Reset library relationships with publishers

Increasingly, libraries are looking to speak with one voice across the globe, with the report from the 17th Berlin Open Access Conference (B17) reflecting insights from library consortia across six continents engaged in open access negotiations. The current speed of activity in the scholarly space means new questions have emerged. For example - why are we paying for ‘read’? Indeed, given the volatile nature of the market, the option of multi-year deals appears increasingly unattractive.

Supercharge our support of open infrastructure

The last item in the B17 final statement is “Fair investment realignment – Ensuring financial resources support inclusive and sustainable scholarly communication rather than disproportionately feeding profit margins”. By freeing up funds that have previously been used to support profit margin, libraries should consider redirecting acquisition funds to open infrastructure. Open access is where we should be focused – to support Open Educational Resources, Diamond Open Access publishing, and rights retention for scholarly works. It is timely that SPARC Europe has just received a two-year grant to work on Connecting the Open movementsthe time is now to pull all the 'Open' tendrils together.

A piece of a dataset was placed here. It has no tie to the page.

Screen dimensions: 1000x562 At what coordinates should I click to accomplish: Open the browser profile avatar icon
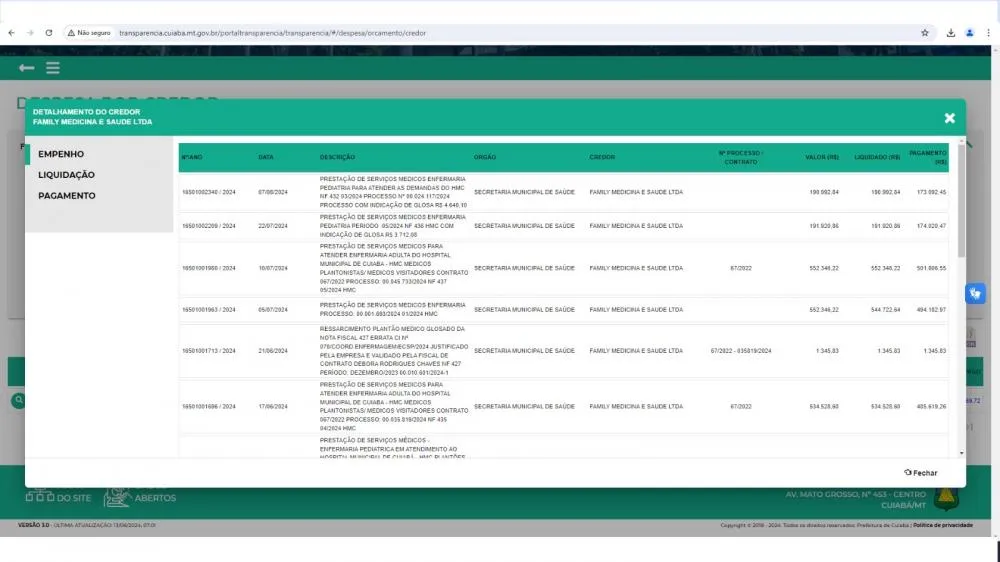click(969, 33)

Redefining our role in linking readers to content?

According to the American Library Association, a library “is a collection of resources in a variety of formats that is (1) organized by information professionals or other experts who (2) provide convenient physical, digital, bibliographic, or intellectual access …" With our users taking multiple paths to content, much of which is not actually held in the library collection, we need to seriously reconsider what Discovery means in an open and artificial intelligent world.

I don’t have the answers, but we need to work out our next steps!